Dans les campagnes, les enfans commencent à boire dès l’âge de onze à douze ans, et j’ai souvent été stupéfait en voyant l’aisance avec laquelle de petits Bretons de cet âge ingurgitent un verre d’eau-de-vie d’un seul trait et sans sourciller.


III

La question de l’alcoolisme et des remèdes à lui opposer est une de celles qui ont été le plus souvent agitées, tant dans les congrès d’hygiène que dans les réunions d’économistes, mais, en général, on s’en est tenu à des vœux platoniques ou à des demi-mesures. Ce qui fait toujours défaut dans les discussions de ce genre, c’est la notion bien nette de la subordination réciproque des intérêts et de la nécessité de laisser de côté les considérations de second ordre, quand il s’agit de conjurer un péril social. Lorsque ceux qui tiennent en main les destinées d’un grand pays ne se sentent pas le courage ou la force nécessaire pour froisser certaines sympathies, pour affronter des résistances et des rancunes faciles à prévoir, eh bien ! alors il faut qu’ils reconnaissent leur impuissance et cèdent la place à des gens plus résolus.

| Données affichées |
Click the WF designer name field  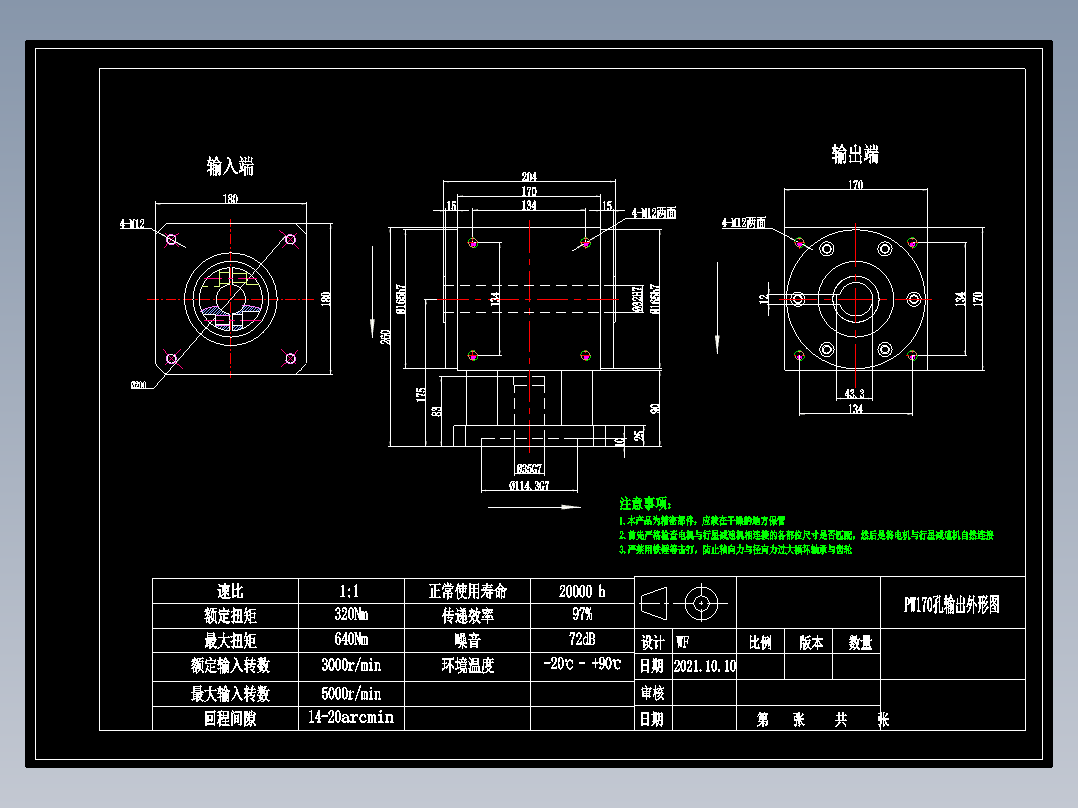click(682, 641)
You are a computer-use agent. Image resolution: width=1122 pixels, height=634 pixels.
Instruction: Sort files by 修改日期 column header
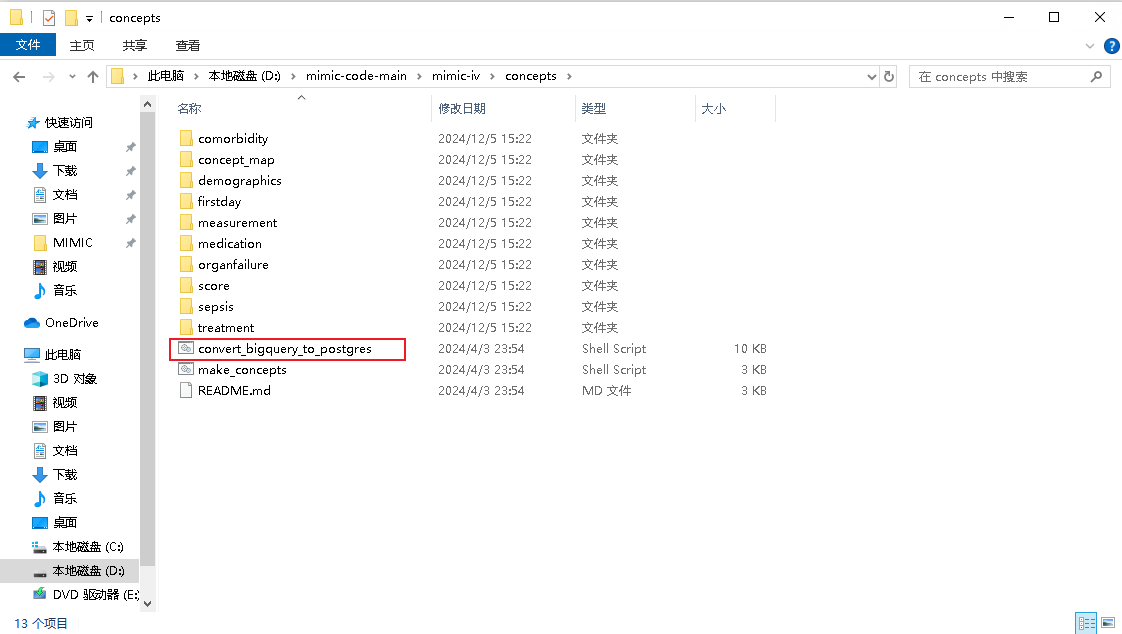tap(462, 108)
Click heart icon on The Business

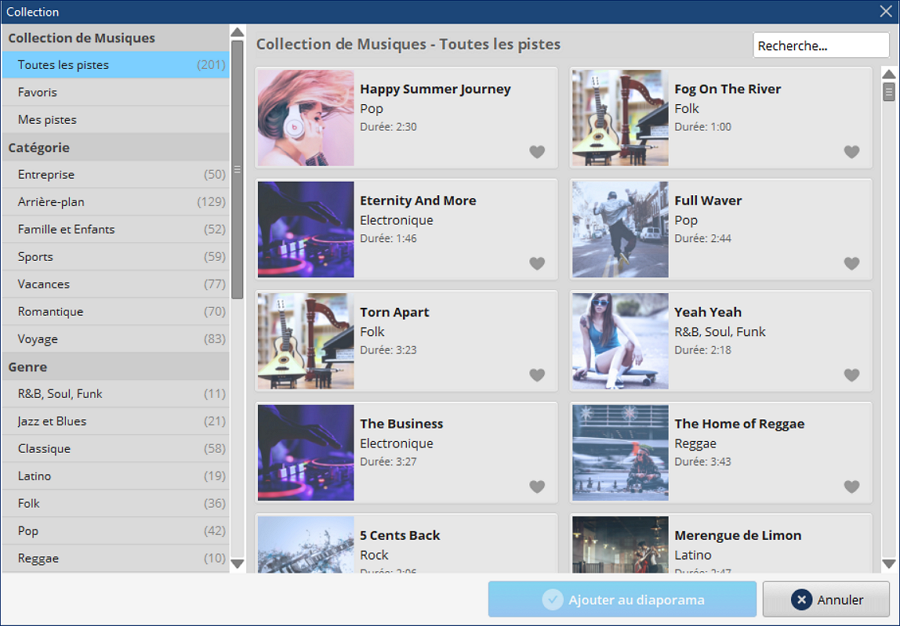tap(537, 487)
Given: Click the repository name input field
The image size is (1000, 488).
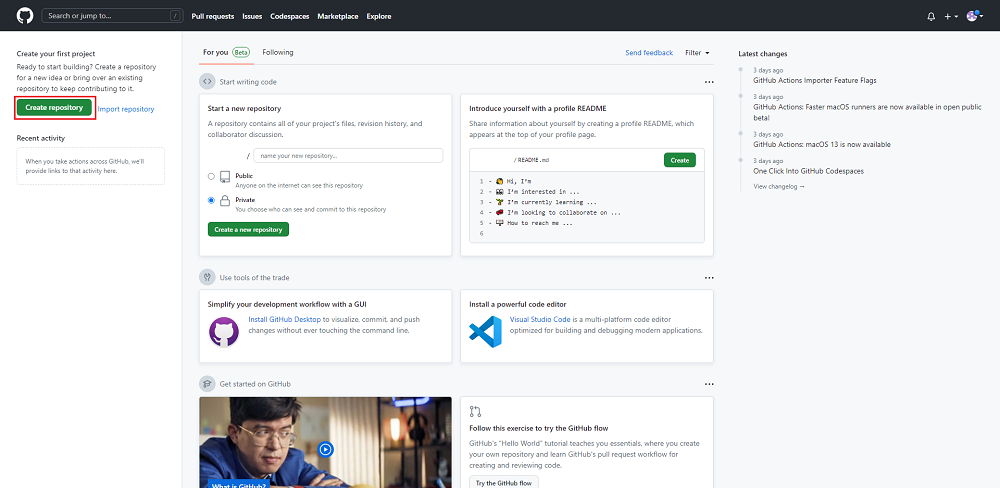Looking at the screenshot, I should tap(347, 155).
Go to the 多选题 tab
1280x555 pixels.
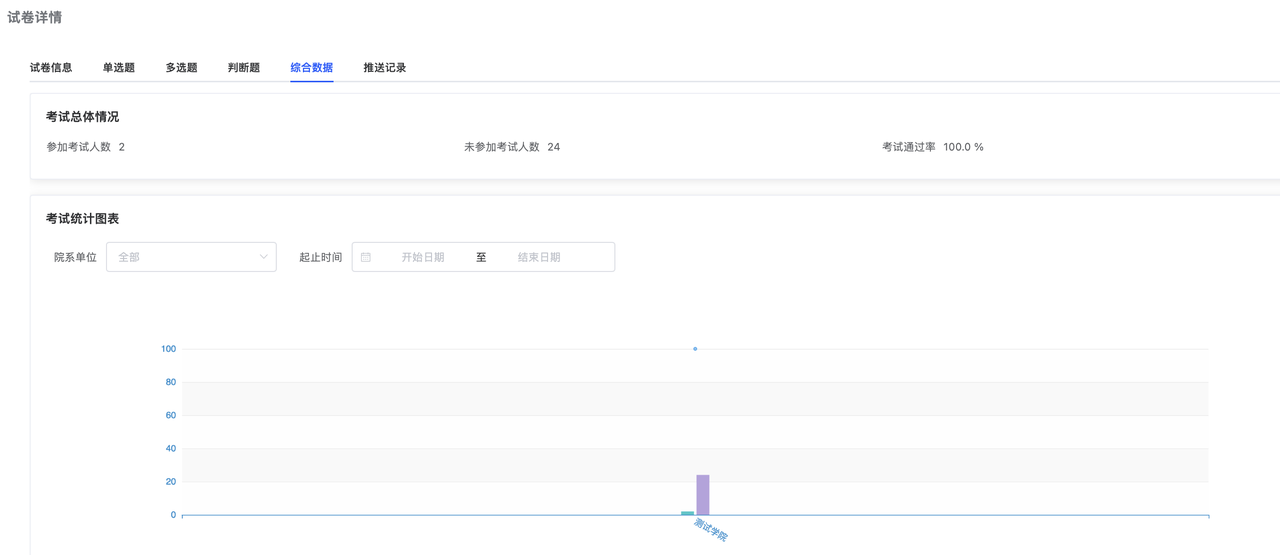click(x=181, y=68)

| Travail demandé |
Poursuivez l'extrait consacré à l'alcoolisme en reprenant juste après sa dernière phrase.

| Résultat |
Aucune nation n’est encore parvenue à résoudre le problème. Chacune d’elles en a demandé la solution aux moyens qui étaient le plus en rapport avec son caractère et son tempérament. L’Angleterre et l’Amérique, pays de liberté et d’initiative privée, ont en recours à la persuasion. Elles ont fondé des sociétés de tempérance, publié de petits livres et fait de la propagande par tous les moyens. Les pays autoritaires du Nord de l’Europe se sont armés de lois répressives. Aucun de ces moyens n’a complètement réussi, mais tous ont en quelque effet. Il faut convenir toutefois que les mesures coercitives donnent des résultats plus surs et surtout plus prompts que les autres.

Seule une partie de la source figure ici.